First, it makes ORS 656.226 in part superfluous and meaningless because illegitimate children are entitled to whatever benefits they can claim directly under other statutes. For the limited situations in which workers’ compensation benefits are paid directly to surviving children, ORS 656.204,1 "child” is defined as including "an illegitimate child.” ORS 656.005(6).
Second, the dissent’s interpretation disregards that part of ORS 656.226 that states compensation is to be paid "the same as if the man and woman had been legally married” and also disregards the balance of the Workers’ Compensation Act that governs payments to a surviving spouse. The surviving, legally married spouse of a worker receives certain minimum benefits regardless of whether the couple had children. ORS 656.204(2). The amount of such benefits can be greater depending upon the number and ages of the couple’s children. ORS 656.204(2), 656.204(2)(a), 656.204(2)(c), 656.204(2)(d), 656.204(3), 656.204(3)(a), and 656.204 (3)(c). But these benefits are paid to the surviving spouse for the benefit of the children, not to the children directly, except in the limited situations identified in note 1. In other words, either the surviving spouse receives all benefits directly, albeit computed based on the number and ages of children, or *882parentless surviving children receive all benefits directly; in no case do both a surviving spouse and his or her children receive benefits "independently.”
We conclude that ORS 656.226 means just what it says: A claimant who satisfies the requirements of cohabitation for more than a year plus having living children is entitled to benefits as though the couple had been married.
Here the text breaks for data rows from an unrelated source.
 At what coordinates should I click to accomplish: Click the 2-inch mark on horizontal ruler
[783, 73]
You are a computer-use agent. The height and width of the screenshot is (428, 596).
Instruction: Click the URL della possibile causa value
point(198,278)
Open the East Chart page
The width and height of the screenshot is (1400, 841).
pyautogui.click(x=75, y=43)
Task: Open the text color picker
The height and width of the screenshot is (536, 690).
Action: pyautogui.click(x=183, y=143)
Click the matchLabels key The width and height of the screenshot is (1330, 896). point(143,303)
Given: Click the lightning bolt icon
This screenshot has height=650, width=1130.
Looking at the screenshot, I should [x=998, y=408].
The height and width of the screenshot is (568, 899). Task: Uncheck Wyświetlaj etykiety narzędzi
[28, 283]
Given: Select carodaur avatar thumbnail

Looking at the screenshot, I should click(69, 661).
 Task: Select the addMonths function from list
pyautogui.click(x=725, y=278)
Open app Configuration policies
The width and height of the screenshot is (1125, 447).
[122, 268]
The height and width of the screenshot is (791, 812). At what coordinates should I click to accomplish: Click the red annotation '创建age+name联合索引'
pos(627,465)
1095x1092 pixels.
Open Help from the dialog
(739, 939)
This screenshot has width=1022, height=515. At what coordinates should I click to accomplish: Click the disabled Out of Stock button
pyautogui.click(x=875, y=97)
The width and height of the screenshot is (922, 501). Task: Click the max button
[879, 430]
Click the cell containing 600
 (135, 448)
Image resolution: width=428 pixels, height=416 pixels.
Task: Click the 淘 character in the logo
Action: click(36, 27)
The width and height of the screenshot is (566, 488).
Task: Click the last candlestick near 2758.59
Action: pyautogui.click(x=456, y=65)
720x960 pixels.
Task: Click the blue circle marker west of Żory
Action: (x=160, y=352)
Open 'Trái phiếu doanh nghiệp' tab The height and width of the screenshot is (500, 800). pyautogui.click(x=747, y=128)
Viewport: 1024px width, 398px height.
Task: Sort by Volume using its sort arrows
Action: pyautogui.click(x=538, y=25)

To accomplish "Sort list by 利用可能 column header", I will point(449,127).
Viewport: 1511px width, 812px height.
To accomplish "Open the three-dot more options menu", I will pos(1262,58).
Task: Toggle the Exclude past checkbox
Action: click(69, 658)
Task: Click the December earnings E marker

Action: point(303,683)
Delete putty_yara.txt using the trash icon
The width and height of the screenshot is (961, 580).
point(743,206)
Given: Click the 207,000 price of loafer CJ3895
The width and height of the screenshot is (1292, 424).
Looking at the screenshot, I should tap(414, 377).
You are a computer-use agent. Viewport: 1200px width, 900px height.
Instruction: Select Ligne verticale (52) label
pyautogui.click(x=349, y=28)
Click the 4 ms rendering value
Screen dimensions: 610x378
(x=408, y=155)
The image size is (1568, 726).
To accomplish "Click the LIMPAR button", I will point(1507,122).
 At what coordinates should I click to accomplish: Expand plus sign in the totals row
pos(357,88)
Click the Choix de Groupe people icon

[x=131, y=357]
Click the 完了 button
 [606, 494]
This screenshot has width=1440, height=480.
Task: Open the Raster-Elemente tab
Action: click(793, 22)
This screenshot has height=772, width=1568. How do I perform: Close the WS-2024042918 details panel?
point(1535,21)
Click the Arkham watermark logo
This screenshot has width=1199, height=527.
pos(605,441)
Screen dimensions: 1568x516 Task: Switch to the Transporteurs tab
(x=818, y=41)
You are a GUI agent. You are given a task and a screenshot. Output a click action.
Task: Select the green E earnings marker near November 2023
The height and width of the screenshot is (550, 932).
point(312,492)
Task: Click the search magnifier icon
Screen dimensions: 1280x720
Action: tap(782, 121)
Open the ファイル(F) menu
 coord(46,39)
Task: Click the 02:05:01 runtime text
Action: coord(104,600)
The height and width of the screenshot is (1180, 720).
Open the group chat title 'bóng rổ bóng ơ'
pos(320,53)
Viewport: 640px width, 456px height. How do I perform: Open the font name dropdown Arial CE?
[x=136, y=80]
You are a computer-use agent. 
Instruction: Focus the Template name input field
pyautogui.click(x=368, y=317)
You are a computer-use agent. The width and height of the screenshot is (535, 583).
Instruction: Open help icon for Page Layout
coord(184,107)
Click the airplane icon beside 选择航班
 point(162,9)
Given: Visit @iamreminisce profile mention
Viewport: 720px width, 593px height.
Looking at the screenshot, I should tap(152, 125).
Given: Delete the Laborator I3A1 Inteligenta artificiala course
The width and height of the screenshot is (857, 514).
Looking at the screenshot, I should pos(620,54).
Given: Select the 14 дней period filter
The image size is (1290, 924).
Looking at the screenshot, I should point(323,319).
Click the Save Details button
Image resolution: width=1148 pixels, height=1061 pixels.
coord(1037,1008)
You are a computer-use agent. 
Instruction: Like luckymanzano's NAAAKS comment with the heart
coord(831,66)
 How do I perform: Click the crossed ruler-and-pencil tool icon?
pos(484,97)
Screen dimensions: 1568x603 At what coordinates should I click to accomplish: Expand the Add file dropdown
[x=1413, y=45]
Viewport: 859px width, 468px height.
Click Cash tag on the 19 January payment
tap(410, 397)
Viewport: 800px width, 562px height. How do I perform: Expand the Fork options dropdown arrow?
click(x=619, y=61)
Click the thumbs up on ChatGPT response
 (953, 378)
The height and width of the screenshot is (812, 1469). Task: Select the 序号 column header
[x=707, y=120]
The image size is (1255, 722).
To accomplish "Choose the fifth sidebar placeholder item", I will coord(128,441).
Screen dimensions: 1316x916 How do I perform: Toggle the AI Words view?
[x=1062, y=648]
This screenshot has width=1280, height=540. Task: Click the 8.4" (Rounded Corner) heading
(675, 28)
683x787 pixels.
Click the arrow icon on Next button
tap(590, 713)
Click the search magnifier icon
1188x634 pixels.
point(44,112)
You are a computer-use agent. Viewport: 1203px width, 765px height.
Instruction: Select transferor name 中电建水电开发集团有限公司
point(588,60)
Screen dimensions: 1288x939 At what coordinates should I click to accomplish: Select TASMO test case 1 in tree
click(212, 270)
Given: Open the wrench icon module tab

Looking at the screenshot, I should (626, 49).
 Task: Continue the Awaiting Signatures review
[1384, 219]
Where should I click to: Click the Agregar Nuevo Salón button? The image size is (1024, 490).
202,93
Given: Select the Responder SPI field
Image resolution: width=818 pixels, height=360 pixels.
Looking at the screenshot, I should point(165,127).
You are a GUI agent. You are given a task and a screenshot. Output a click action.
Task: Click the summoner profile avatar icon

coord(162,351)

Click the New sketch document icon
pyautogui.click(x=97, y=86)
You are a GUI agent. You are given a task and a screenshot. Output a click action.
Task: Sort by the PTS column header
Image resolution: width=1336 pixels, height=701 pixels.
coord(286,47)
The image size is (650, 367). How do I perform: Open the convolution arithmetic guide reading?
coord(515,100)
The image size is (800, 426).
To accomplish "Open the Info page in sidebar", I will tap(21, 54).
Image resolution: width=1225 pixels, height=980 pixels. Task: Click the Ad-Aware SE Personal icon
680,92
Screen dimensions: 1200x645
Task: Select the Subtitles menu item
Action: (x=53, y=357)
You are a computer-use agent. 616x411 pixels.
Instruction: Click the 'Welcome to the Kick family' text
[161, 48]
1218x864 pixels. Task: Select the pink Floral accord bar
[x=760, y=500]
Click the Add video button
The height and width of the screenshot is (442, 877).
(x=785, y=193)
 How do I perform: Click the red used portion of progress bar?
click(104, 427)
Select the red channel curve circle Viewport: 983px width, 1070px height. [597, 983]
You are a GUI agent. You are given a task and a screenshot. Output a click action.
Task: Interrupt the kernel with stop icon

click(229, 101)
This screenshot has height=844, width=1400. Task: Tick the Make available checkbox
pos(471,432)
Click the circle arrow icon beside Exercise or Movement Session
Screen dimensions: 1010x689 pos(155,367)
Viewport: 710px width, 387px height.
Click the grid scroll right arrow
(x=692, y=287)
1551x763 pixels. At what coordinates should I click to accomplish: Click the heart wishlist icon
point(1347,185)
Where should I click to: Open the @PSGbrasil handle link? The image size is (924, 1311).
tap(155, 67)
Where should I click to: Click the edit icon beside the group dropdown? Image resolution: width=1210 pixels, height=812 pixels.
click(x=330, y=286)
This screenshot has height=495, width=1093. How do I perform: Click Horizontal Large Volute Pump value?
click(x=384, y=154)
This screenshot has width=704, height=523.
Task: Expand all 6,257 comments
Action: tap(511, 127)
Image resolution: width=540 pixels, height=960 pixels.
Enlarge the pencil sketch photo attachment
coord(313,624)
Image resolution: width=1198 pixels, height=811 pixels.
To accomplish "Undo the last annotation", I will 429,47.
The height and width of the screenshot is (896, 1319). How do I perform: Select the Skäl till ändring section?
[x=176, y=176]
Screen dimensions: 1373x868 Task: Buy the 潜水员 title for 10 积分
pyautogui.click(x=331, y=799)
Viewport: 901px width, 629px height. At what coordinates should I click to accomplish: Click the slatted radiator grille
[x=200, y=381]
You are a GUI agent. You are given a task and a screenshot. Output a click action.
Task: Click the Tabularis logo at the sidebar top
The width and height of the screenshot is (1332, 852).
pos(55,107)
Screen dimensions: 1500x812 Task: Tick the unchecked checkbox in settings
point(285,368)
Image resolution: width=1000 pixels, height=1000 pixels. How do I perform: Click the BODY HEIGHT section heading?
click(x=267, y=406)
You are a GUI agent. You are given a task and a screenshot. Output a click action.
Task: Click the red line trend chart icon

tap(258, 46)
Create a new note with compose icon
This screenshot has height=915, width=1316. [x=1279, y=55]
The present claimant does not satisfy the living-children requirement.
Affirmed.
The limited situations in which the Workers’ Compensation Act authorizes direct payment of benefits to surviving children are: (1) where the worker’s death leaves a parentless child under 18, i.e., the child’s other parent predeceased the worker, ORS 656.204(4); (2) where the surviving spouse receiving benefits dies before the child is 18 years old, ORS 656.204(7); (3) where the surviving spouse remarries, ORS 656.204(2) (c) and 656.208(2). Giving "remarriage” its ordinary meaning, the third situation would be irrelevant to this case. So, for present purposes, benefits can only be paid directly to children after both parents have died.